3. The product as set forth in claim 1 wherein the bearing comprises a rolling element bearing.

4. The product as set forth in claim 1 wherein at least one of the layers of the damper comprises silicone.

5. The product as set forth in claim 1 wherein at least one of the layers of the damper comprises a rubber.

6. The product as set forth in claim 1 wherein the damper does not restrict radial movement of the bearing.

7. The product as set forth in claim 3 wherein the bearing comprises an inner race, an outer race, and a series of rolling elements.

8. The product of claim 1 wherein the damper runs the length of the bearing.

9. The product of claim 1 wherein the bearing comprises a visco-elastic material.

10. The product of claim 1 wherein the bearing comprises an o-ring or a cup-spring.

11. A method comprising:

providing a rotor comprising a shaft having a rotation axis, a bearing at least partially surrounding the shaft allowing for rotation of the shaft within the bearing, and a solid damper at least partially surrounding the bearing wherein the damper is constructed and arranged to restrict axial movement of the bearing; and

rotating the shaft within the bearing while restricting movement of the bearing in an axial direction and allowing movement of the bearing in a radial direction wherein the damper axially comprises a plurality of layers comprising at least one plastic layer and at least one metal layer.

12. The method as set forth in claim 11 wherein the shaft comprises a compressor end comprising a compressor wheel and a turbine end comprising a turbine wheel.

13. The method as set forth in claim 11 wherein the bearing comprises a rolling element bearing.

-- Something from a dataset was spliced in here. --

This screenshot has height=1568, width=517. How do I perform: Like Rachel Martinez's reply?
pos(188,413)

14. The method as set forth in claim 11 wherein at least one of the layers of the damper comprises silicone.

15. The method as set forth in claim 11 wherein at least one of the layers of the damper comprises a rubber.

16. The method as set forth in claim 11 wherein the damper prevents axial rotation independent of the presence of a fluid.

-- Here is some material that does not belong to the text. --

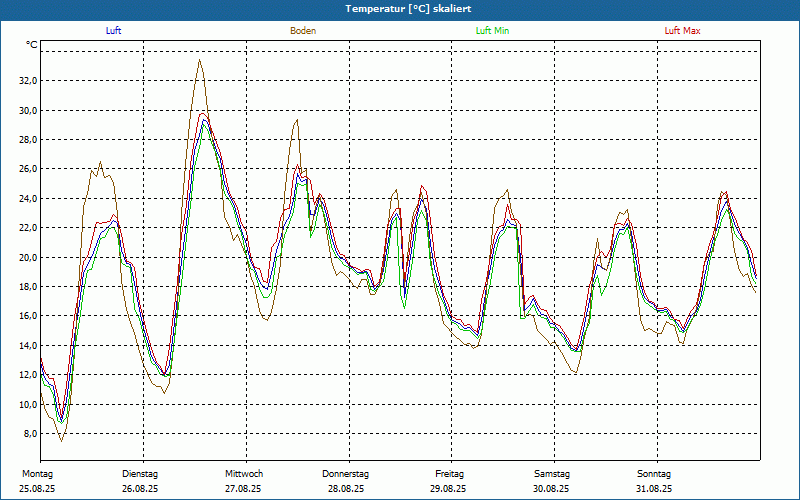
Task: Select the "Boden" legend label
Action: [x=303, y=31]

17. The method as set forth in claim 13 wherein the bearing comprises an inner race, an outer race, and a series of rolling elements.

18. The method of claim 11 wherein the damper runs the length of the bearing.

19. The method of claim 11 wherein the bearing comprises a visco-elastic material.

20. The method of claim 11 wherein the bearing comprises an o-ring or a cup-spring.

21. The product of claim 1 wherein the damper comprises silicone rubber.

22. The product of claim 1 wherein the damper comprises at least one of carbon-fiber-reinforced polymer, carbon-fiber-reinforced plastic, carbon-fiber reinforced thermoplastic, or carbon nanotube reinforced polymer, fiber reinforced polymer, fiberglass (including E-glass, A-glass, E-CR-glass, C-glass, D-glass, R-glass, F-glass, S-glass, S-2-glass, Hexel, or may be another type), or metallic alloys of plastic steel, stainless steel, copper, nickel, tin, noble metals, zinc, iron, bronze, aluminum, silicon, titanium, or platinum.

23. The product of claim 1 wherein the damper comprises at least one of fluoroelastomer rubber, butyl rubber, hypalon rubber, epichlorohydrin rubber, ethylene propylene diene rubber, fluorocarbon rubber, fluorosilicone rubber, hydrogenated nitrile rubber, nitrite rubber, perfluoroelastomer rubber, polyacrylic rubber, chloroprene rubber, polyurethane rubber, styrene butadiene rubber, acrylonitrile-butadiene rubber, hydrogenated acrylonitrile-butadiene rubber, ethylene acrylic rubber, phenol formaldehyde, polyether urethane, polyester urethane, neoprene, nylon, polyvinyl chloride, polystyrene, polyethylene, polypropylene, polyurethane, polybenzimidazoles, polyacrylonitrile, PVB, silicone, bioplastic, Teflon, PET, PP, PVDC, PA PTFE, PEO, PPY, PANT, PT, PPS, PPV, PAC, polyester, vinyl polymer, polyolefin, polyacetylene, phenolic resin, polyanhydride, epoxy, phenolic, polyimide, or PEEK.

24. The product of claim 21 wherein the damper has an elastic modulus of 0.02 GPa.

25. The product of claim 1 wherein the damper damps the product in the axial direction regardless of the changes in first fluid flow rate, temperature, viscosity, and pressure.

26. The product of claim 21 wherein the damper has an axial length of about 90 microns, an outer radius of about 16 mm, and an inner radius of about 11.5125 mm.